Consider the downside of remote work

It’s been nearly two years since organizations responded to the COVID-19 pandemic by sending most office workers, including IT consultants, home to fulfill their job responsibilities.

As we saw so many of our clients implement mitigation efforts, we adapted as well as we could to keep in touch with them and maintain the relationships we’ve developed. Then we made the decision to send our employees home in compliance with mandates at state and local levels.

At the time, business and IT publications predicted that remote work would become the standard for everyone who had previously worked in an office. That hasn’t proved to be true, but many companies have transitioned to a hybrid environment where some employees are in the office all the time while others work remotely one or more days per week.

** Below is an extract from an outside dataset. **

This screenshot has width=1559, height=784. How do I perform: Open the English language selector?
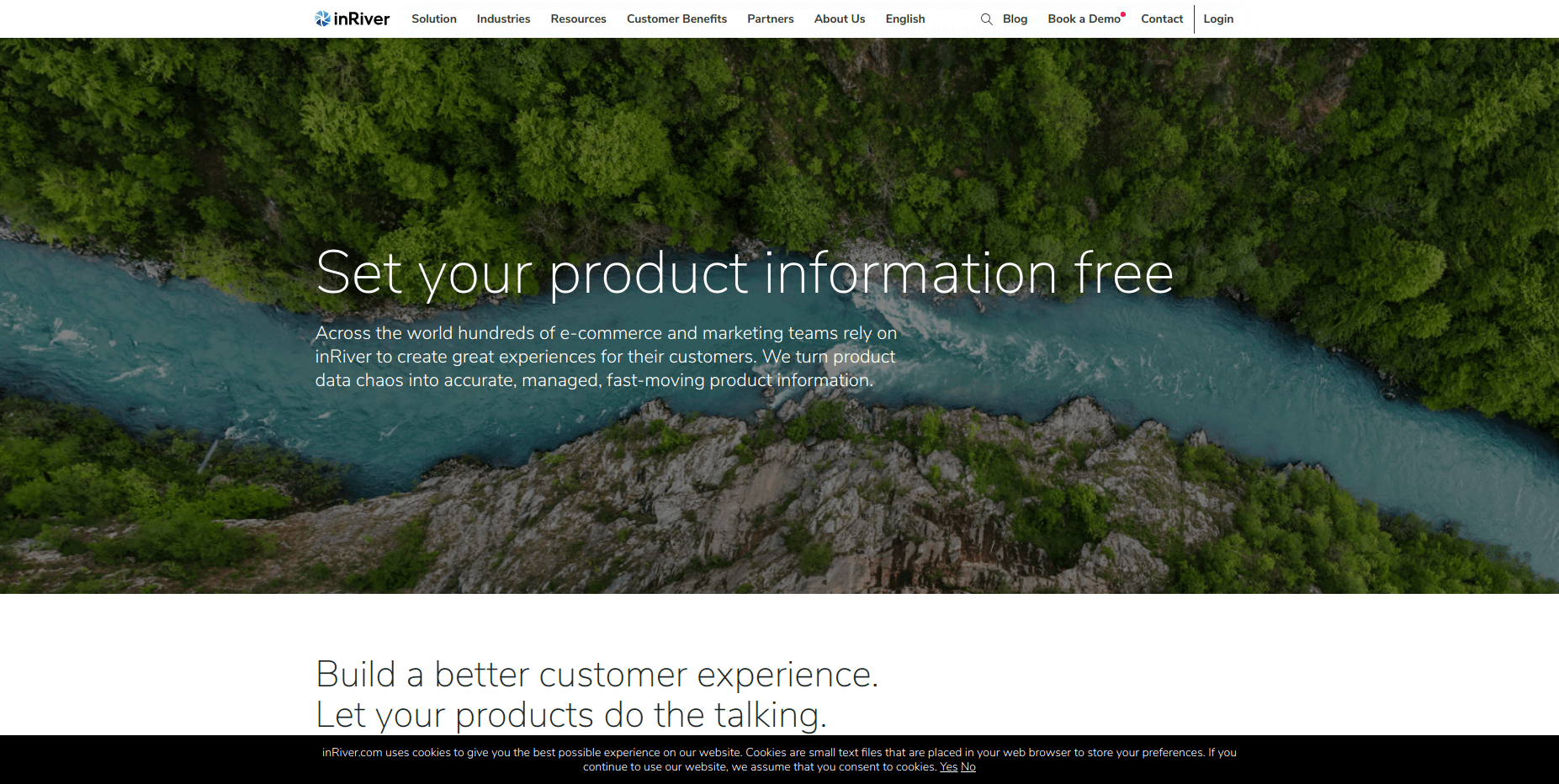click(x=905, y=19)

As we blogged in June 2020, working from home is close to Nirvana for some workers; for others, it’s definitely not.

The Society for Human Resource Management noted in May, “Collaborating Remotely Can Be Hard.” The article quoted Judith Olson, a distance-work expert and professor at the University of California Irvine (UCI), who noted that distance still matters when people are trying to work together on a project.

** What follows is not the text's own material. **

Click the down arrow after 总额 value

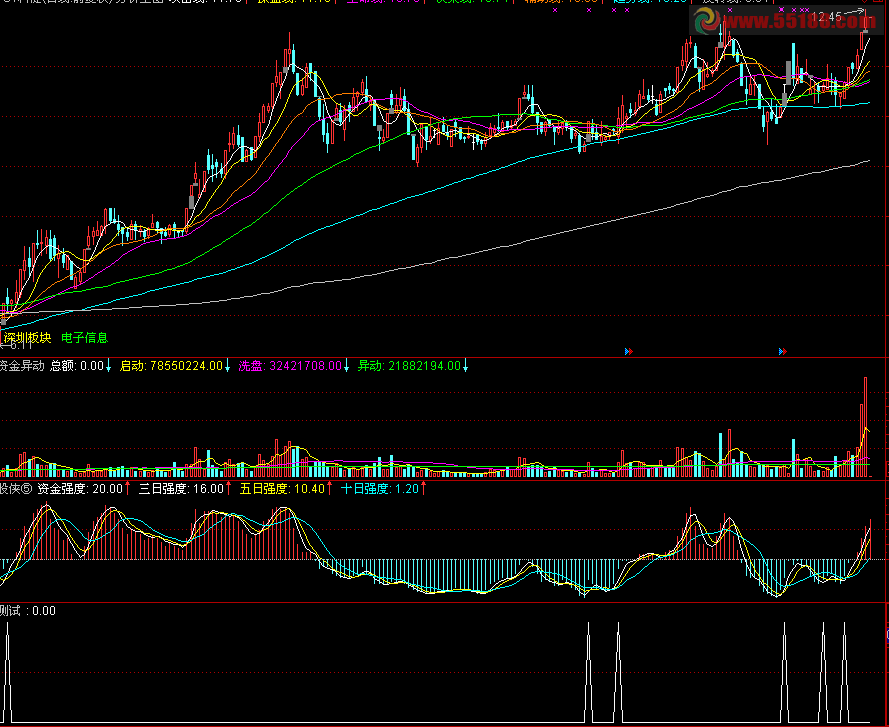pos(108,366)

She said, "There is evidence that when working at home uninterrupted, you get a lot more solo work done. It's the collaboration aspect that suffers. There is something called 'the attribution error' in psychology that plays out here: If someone local is unavailable or out of the office, you attribute it to the situation, that something must have come up. If someone remote is unavailable, you attribute it to the personality, that they are shirking, avoiding you or are incompetent. So, the decision-makers, who are likely in the office, attribute evil personal motivations" to remote workers with whom they can't connect easily.

Offering a dissenting opinion was Ellen Galinsky, president of the Families and Work Institute and a senior research advisor for the Society for Human Resource Management, said people can work harder even when not around others doing so.

"If you don't have commuting time, if you don't have chit-chat time in the office, telecommuters can work longer and harder. It all comes down to organizational leaders," Galinsky said. "Do they inspire teamwork? Do they inspire respect and support for all, whether they work at home or not? That's what makes the difference."

Regardless of how well remote workers perform, a bias against them can develop simply because they are not working in the office. It can be a classic case of the cliché “out of sight, out of mind” ringing true.

In August, the New York Times studied this phenomenon, noting that bias against remote workers could become a new obstacle to making workplaces more diverse and inclusive.

The article quoted Sonja Gittens Ottley, the head of diversity and inclusion at the software company Asana, which has more than 1,000 employees who will be allowed to spend two days a week working remotely when offices reopen, who said, “The employees who are working in person may get more visibility with leadership. They might have more opportunities for mentorship and sponsorship.”

Take meetings in which everyone dials in from a laptop: “After the meeting ends, the three people at the office close their laptops, step out of the cubicles, go grab a coffee, go chat in the corridor, basically carry the meeting on,” said Dr. Nicholas Bloom of Stanford. “And so you just naturally have an in group and an out group.”

Being in the out group can be particularly hard on young workers. Working remotely means that they don’t have daily access to the type of daily exposure to their company’s culture that previous generations have had.

The New York Times published an article in November headlined with the charge that “Remote Work Is Failing Young Employees.” The piece was written by Anne Helen Petersen and Charlie Warzel, authors of a forthcoming book on remote work.

They contend that many of the perks of truly flexible work — a self-directed schedule, distance from overly chatty co-workers, remove from office gossip and politics — could also work against younger employees. If companies don’t create intentional, structured mentorship programs to help younger and remote colleagues with on-the-job learning, they risk leaving a generation behind.

Peterson and Warzel described the situation of a midcareer lawyer who started a government fellowship right before the beginning of the pandemic. For him, remote work meant that his already distant manager disappeared fully. Prepandemic, he described his supervisor as “one of those people that was visibly very busy and constantly apologizing for it.” Things only got worse when they left the office. “I can’t emphasize the extent to which I felt like I fell off the face of the earth to her,” he said.

Is there a solution? The authors urge companies to plan carefully as they implement a hybrid work environment, where employees split time between home and the office. They note, “Truly flexible work may seem breezy and carefree, but it’s actually the product of careful planning and clear communication. It requires peering around corners and attempting to identify needs and problems before they fester.”

What’s your current environment? Do you have a mix of in-office and remote workers? How do you make it work? We’re interested in your thoughts!